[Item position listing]
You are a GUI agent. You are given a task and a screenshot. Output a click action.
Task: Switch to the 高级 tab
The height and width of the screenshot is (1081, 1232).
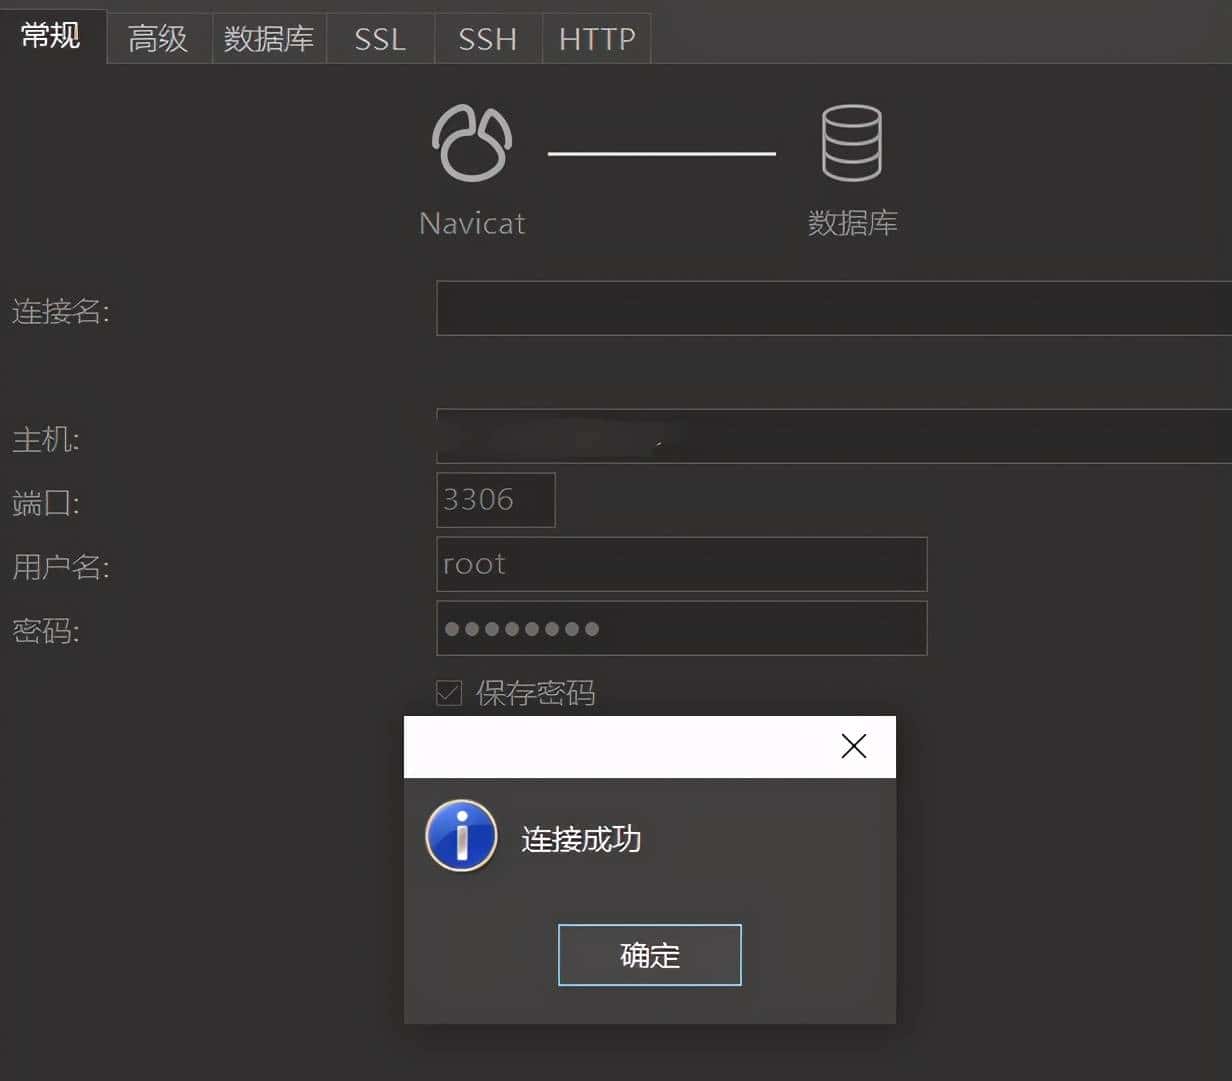[x=157, y=38]
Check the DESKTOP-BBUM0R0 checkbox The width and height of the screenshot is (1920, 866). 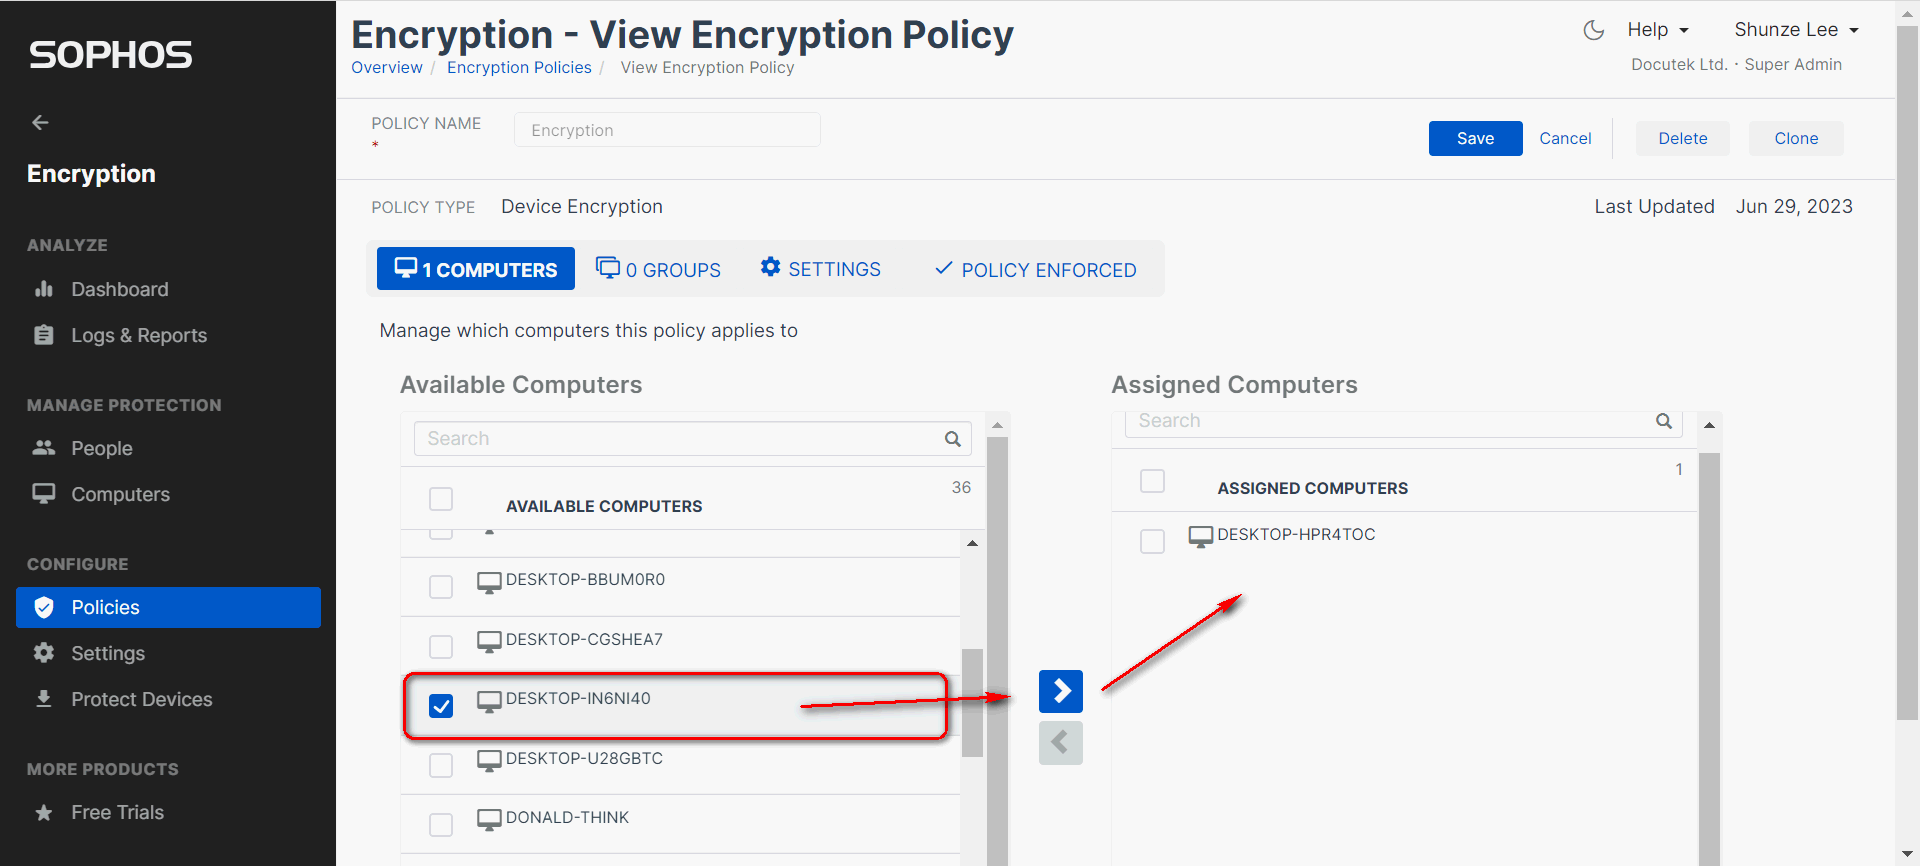(x=441, y=587)
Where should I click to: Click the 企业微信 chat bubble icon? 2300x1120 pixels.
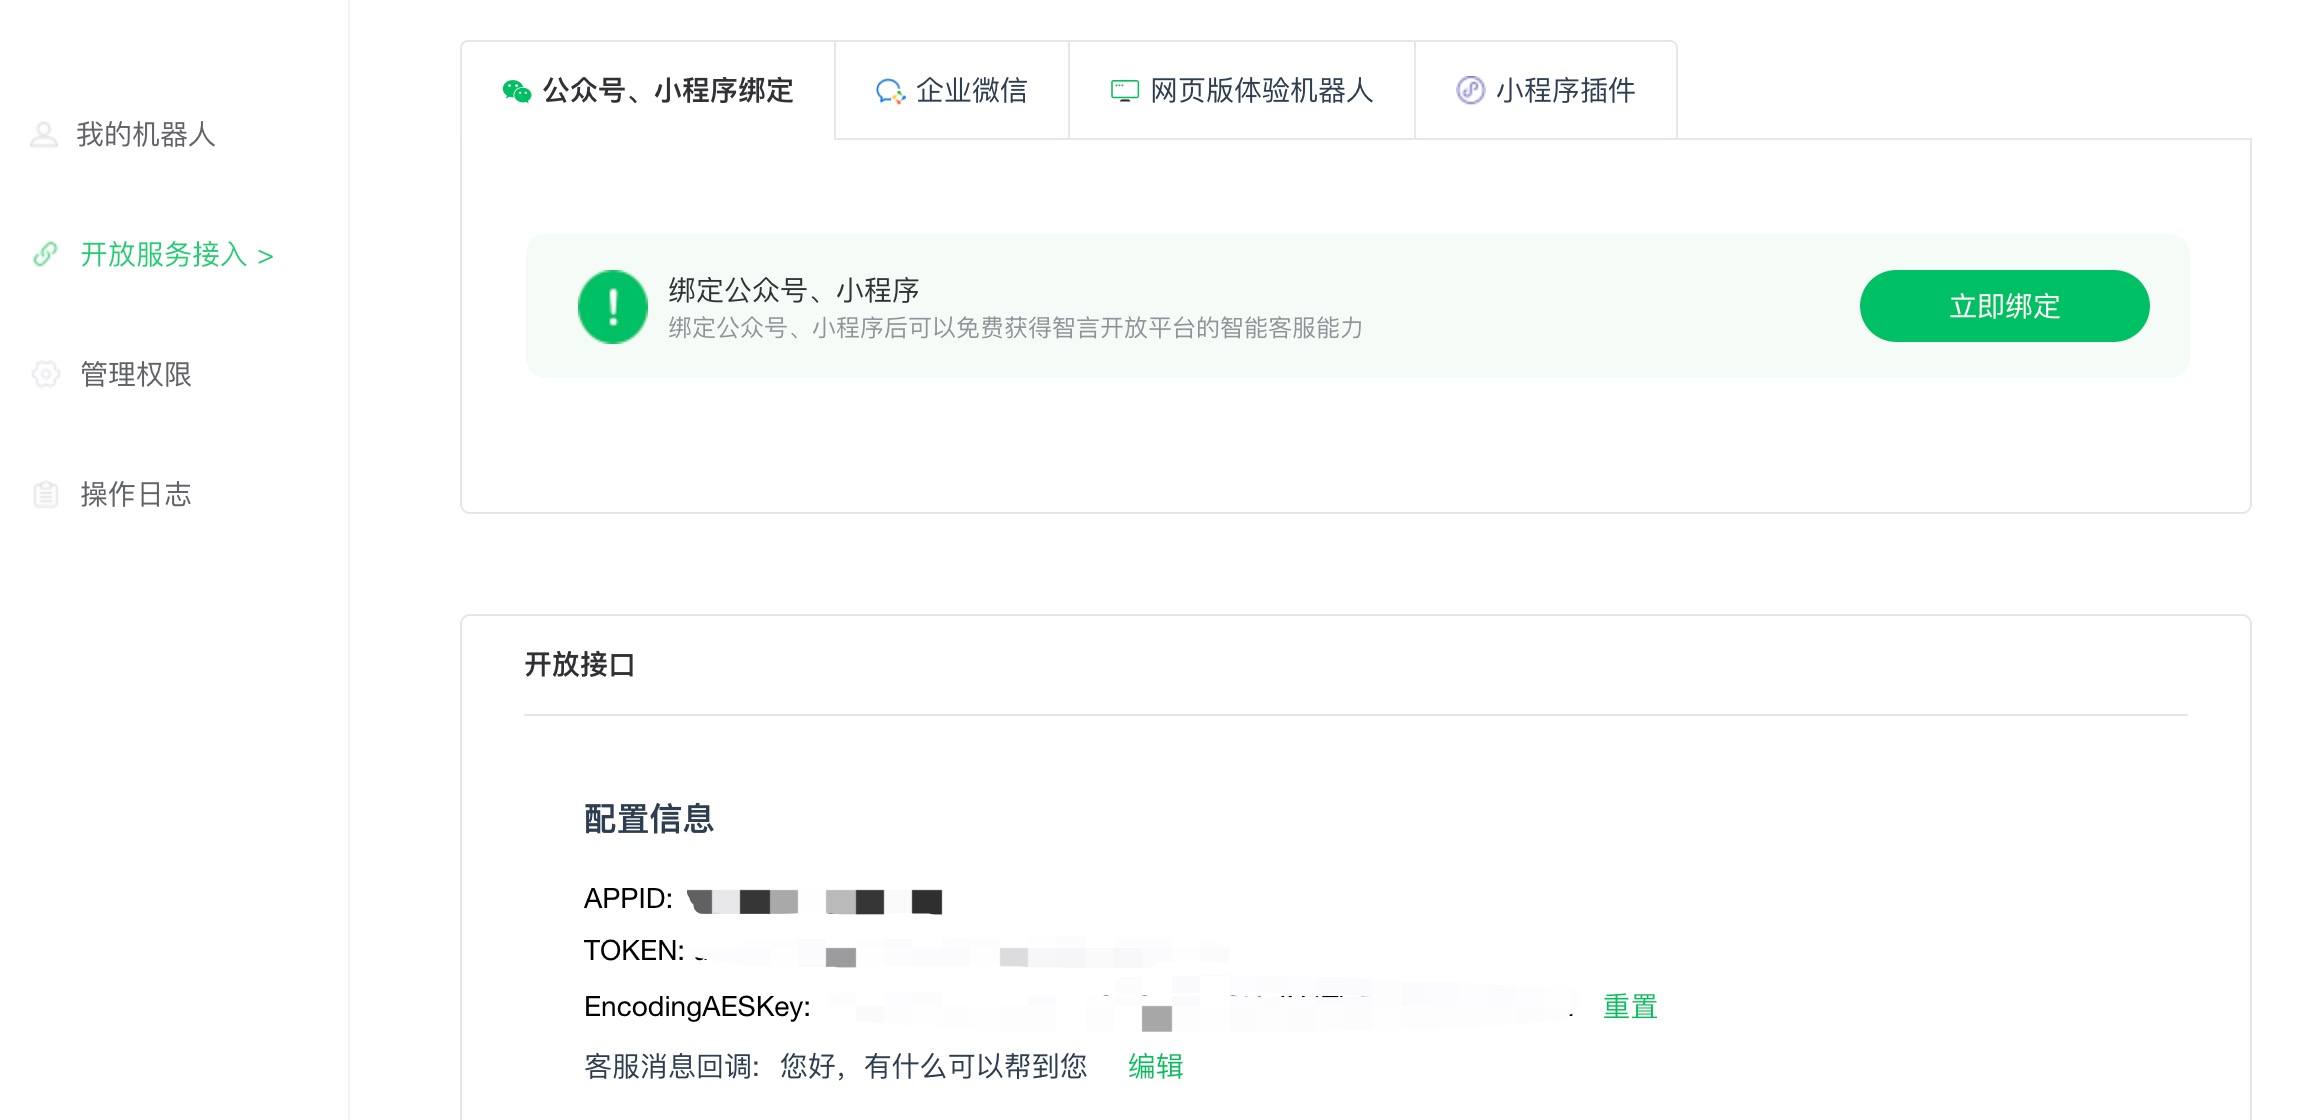[889, 91]
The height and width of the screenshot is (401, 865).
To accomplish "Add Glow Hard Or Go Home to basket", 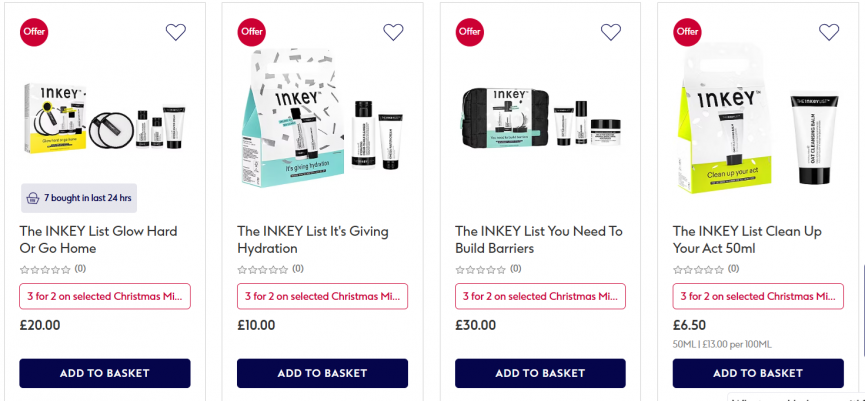I will (x=105, y=373).
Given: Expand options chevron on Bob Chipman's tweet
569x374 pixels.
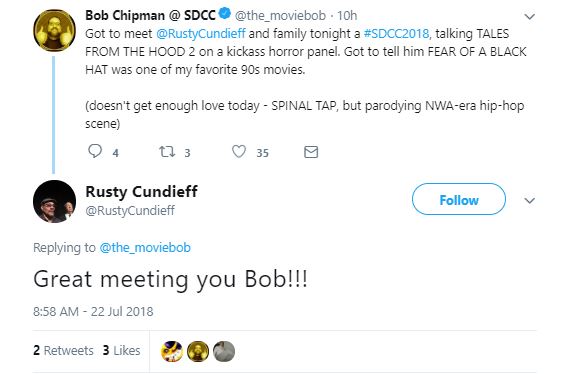Looking at the screenshot, I should [x=530, y=17].
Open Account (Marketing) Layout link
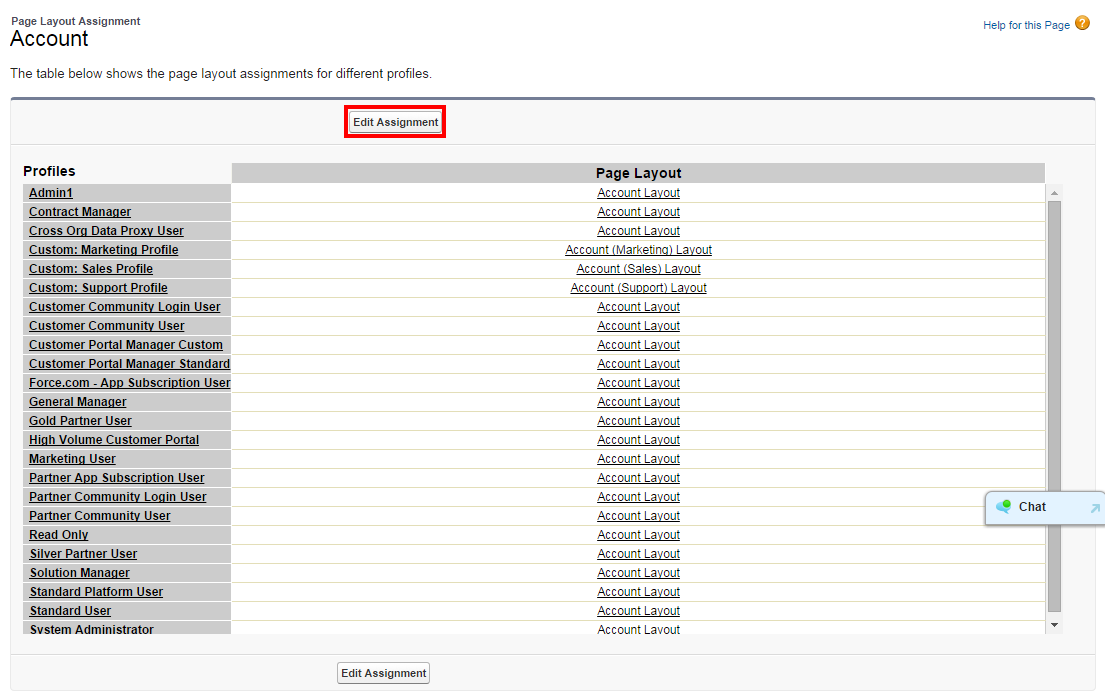1105x691 pixels. pos(638,250)
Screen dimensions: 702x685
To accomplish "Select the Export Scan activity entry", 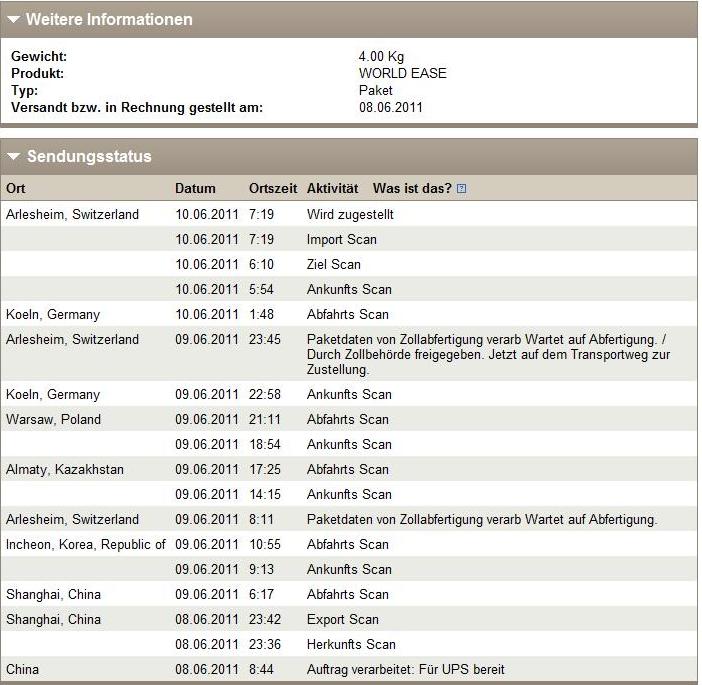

REQUIREMENTS
Count the lines in the listing that contain the word "click". Reply with the number only.

RESPONSE TO THE TASK
2